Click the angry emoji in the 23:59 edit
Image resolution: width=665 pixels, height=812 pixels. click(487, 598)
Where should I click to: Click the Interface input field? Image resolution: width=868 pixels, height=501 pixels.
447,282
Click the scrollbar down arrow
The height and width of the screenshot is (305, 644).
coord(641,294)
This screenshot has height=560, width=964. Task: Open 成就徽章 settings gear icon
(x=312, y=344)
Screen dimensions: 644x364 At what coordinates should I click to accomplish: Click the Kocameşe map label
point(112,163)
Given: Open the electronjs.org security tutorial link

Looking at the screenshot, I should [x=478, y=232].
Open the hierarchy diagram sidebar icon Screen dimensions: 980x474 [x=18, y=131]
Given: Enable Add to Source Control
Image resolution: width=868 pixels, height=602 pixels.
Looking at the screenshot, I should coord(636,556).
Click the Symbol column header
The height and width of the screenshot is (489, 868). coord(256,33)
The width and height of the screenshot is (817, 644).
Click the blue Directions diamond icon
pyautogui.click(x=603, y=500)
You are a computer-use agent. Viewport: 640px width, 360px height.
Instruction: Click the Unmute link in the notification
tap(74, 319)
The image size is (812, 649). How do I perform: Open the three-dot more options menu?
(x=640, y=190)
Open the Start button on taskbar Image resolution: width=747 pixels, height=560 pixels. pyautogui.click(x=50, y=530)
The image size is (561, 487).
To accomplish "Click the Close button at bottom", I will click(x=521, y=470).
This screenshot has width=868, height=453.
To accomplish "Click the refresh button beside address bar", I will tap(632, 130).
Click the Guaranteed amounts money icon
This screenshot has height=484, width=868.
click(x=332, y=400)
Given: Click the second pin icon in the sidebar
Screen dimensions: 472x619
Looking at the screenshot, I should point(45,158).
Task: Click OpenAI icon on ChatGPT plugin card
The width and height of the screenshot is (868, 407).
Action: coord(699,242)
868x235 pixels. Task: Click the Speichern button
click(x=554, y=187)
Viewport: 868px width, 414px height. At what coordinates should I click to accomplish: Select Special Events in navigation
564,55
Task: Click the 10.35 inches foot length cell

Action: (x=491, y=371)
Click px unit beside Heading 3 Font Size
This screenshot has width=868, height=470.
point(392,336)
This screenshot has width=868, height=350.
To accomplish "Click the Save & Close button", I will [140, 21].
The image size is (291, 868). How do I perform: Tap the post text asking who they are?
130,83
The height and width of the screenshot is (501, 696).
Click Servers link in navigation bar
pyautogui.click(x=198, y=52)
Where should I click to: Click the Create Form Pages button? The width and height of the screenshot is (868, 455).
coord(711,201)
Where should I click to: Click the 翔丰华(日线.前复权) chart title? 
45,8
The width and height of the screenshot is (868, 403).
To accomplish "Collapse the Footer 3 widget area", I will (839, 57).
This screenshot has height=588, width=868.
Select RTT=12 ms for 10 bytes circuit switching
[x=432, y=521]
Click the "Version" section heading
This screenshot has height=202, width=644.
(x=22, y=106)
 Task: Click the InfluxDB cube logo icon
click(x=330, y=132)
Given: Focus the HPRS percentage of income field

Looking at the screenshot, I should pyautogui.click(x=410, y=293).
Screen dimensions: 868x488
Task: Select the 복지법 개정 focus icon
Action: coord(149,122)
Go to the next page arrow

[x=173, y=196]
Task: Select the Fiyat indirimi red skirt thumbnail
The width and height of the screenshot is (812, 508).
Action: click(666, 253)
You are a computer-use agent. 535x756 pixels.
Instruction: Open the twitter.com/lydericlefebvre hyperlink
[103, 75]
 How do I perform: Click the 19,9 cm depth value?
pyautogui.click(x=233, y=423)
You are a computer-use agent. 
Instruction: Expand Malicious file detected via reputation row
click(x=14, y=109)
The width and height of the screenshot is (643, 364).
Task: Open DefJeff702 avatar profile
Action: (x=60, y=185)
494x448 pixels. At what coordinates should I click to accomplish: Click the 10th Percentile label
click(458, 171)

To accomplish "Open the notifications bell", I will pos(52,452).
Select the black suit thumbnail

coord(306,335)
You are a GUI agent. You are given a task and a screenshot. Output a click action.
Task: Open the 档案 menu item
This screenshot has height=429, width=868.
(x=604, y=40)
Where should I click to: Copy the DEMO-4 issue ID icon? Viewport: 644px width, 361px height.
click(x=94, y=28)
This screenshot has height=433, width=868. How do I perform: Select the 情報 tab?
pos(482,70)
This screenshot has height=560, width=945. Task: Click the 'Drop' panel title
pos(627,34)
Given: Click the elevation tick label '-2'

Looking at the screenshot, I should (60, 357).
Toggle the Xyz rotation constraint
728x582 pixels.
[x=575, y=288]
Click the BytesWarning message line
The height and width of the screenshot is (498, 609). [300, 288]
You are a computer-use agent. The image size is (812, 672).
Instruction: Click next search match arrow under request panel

--*--

• WORK TO BE COMPLETED: Beginning at the line that contains "You are a computer-use agent. The", give again every line down to the end of the material, exactly as written, and stop there.

• RESULT BELOW:
You are a computer-use agent. The image size is (812, 672).
Instruction: Click next search match arrow under request panel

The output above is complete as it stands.